To do: An exact copy of the lines from the one containing "This screenshot has width=800, height=480." through the last line below is required; include both of those lines and no others.

Collected data entries
*-*-*
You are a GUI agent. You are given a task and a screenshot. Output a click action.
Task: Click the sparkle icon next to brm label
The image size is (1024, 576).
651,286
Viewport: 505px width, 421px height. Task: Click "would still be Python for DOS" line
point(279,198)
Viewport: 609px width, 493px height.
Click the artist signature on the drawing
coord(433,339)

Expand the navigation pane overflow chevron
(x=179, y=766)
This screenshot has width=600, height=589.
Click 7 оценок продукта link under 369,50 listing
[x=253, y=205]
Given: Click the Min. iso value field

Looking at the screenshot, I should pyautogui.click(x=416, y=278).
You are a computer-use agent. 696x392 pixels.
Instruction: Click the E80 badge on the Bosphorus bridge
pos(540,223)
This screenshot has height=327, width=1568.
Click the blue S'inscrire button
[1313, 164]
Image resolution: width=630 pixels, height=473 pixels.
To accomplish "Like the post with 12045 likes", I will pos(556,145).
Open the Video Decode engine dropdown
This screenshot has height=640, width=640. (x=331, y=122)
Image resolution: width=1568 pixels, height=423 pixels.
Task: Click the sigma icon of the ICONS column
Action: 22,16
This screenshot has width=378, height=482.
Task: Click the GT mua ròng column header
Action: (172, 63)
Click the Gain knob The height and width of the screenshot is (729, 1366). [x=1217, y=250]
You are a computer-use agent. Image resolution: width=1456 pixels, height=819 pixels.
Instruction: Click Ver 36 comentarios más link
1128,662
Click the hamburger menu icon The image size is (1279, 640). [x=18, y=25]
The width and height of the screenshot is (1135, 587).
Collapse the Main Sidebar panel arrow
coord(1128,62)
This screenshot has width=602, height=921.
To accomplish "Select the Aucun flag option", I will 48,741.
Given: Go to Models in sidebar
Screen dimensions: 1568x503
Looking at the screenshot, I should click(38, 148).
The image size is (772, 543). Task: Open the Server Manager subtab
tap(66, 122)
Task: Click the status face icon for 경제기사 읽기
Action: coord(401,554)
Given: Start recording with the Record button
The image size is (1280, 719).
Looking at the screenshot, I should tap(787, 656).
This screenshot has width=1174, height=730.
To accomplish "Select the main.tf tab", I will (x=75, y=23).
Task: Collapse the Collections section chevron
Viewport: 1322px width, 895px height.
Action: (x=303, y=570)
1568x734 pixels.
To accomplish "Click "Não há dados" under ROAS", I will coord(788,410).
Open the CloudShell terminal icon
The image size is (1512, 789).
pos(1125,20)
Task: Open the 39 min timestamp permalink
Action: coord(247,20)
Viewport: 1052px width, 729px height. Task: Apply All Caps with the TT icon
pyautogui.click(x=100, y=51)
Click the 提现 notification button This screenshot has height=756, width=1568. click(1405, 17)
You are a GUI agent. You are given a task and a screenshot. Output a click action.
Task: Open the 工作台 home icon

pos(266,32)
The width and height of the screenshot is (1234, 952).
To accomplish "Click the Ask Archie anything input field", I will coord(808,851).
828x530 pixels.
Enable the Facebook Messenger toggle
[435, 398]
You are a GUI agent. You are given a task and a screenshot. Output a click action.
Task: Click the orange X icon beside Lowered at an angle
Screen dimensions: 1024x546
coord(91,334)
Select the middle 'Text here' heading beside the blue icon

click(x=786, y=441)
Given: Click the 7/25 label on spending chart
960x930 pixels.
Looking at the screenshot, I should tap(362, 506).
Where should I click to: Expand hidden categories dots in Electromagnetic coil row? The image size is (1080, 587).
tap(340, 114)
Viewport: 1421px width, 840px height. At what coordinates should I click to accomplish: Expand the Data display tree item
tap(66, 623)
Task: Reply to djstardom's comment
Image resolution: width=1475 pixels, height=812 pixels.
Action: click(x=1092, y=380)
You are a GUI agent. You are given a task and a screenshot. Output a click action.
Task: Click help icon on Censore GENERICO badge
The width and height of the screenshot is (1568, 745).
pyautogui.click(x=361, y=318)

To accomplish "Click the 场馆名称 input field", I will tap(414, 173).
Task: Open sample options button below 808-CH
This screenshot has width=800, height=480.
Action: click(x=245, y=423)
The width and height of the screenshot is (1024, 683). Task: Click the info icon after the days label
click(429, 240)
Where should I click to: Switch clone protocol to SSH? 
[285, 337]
*-*-*
Final answer:
This screenshot has width=800, height=480.
Action: click(x=245, y=423)
The width and height of the screenshot is (1024, 683). Task: Click the info icon after the days label
click(429, 240)
Where should I click to: Switch clone protocol to SSH? 
[285, 337]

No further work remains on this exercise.